▶ What you have to do: Nothing in the records should differ when you write them out again.

- Opening Delimiter -

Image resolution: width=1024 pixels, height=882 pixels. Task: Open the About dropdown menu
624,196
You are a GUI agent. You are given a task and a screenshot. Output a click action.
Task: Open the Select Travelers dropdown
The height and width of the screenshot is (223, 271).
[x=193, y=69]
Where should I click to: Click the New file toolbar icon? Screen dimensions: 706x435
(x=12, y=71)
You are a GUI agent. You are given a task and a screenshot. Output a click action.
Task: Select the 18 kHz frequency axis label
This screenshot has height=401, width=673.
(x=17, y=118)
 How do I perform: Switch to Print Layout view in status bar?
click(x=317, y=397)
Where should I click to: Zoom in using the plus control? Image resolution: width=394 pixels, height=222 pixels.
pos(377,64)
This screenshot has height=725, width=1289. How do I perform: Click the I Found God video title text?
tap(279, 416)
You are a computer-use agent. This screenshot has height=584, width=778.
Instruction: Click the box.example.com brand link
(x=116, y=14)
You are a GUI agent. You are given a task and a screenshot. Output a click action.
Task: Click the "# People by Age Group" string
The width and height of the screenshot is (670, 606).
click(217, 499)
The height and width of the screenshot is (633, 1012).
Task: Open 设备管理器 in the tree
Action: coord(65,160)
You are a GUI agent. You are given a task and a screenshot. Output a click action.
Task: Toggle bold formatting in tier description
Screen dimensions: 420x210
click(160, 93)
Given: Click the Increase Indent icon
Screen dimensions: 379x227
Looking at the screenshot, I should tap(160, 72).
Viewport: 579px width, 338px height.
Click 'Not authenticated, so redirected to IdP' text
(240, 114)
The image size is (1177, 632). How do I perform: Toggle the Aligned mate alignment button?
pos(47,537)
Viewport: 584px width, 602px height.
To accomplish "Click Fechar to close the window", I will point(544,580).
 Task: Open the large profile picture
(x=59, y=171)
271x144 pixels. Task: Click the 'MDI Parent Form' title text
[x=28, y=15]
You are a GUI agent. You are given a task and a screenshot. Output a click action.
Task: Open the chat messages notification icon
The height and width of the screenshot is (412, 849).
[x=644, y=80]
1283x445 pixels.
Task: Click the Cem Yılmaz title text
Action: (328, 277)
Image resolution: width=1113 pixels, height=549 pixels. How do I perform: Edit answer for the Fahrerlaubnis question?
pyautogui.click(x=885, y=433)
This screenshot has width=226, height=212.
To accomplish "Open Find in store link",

- Closing Delimiter -

▶ Solution to the problem:
Image resolution: width=1024 pixels, height=882 pixels. Task: Open the About dropdown menu
624,196
You are a GUI agent. You are given a task and a screenshot. Output a click action.
Task: Open the Select Travelers dropdown
The height and width of the screenshot is (223, 271).
[x=193, y=69]
Where should I click to: Click the New file toolbar icon? Screen dimensions: 706x435
(x=12, y=71)
You are a GUI agent. You are given a task and a screenshot. Output a click action.
Task: Select the 18 kHz frequency axis label
This screenshot has height=401, width=673.
(x=17, y=118)
 How do I perform: Switch to Print Layout view in status bar?
click(x=317, y=397)
Where should I click to: Zoom in using the plus control? Image resolution: width=394 pixels, height=222 pixels.
pos(377,64)
This screenshot has height=725, width=1289. How do I perform: Click the I Found God video title text?
tap(279, 416)
You are a computer-use agent. This screenshot has height=584, width=778.
Instruction: Click the box.example.com brand link
(x=116, y=14)
You are a GUI agent. You are given a task and a screenshot. Output a click action.
Task: Click the "# People by Age Group" string
The width and height of the screenshot is (670, 606).
click(217, 499)
The height and width of the screenshot is (633, 1012).
Task: Open 设备管理器 in the tree
Action: coord(65,160)
You are a GUI agent. You are given a task and a screenshot. Output a click action.
Task: Toggle bold formatting in tier description
Screen dimensions: 420x210
click(160, 93)
Given: Click the Increase Indent icon
Screen dimensions: 379x227
Looking at the screenshot, I should tap(160, 72).
Viewport: 579px width, 338px height.
Click 'Not authenticated, so redirected to IdP' text
(240, 114)
The image size is (1177, 632). How do I perform: Toggle the Aligned mate alignment button?
pos(47,537)
Viewport: 584px width, 602px height.
To accomplish "Click Fechar to close the window", I will point(544,580).
 Task: Open the large profile picture
(x=59, y=171)
271x144 pixels. Task: Click the 'MDI Parent Form' title text
[x=28, y=15]
You are a GUI agent. You are given a task and a screenshot. Output a click action.
Task: Open the chat messages notification icon
The height and width of the screenshot is (412, 849).
[x=644, y=80]
1283x445 pixels.
Task: Click the Cem Yılmaz title text
Action: (328, 277)
Image resolution: width=1113 pixels, height=549 pixels. How do I perform: Edit answer for the Fahrerlaubnis question?
pyautogui.click(x=885, y=433)
This screenshot has width=226, height=212.
To accomplish "Open Find in store link",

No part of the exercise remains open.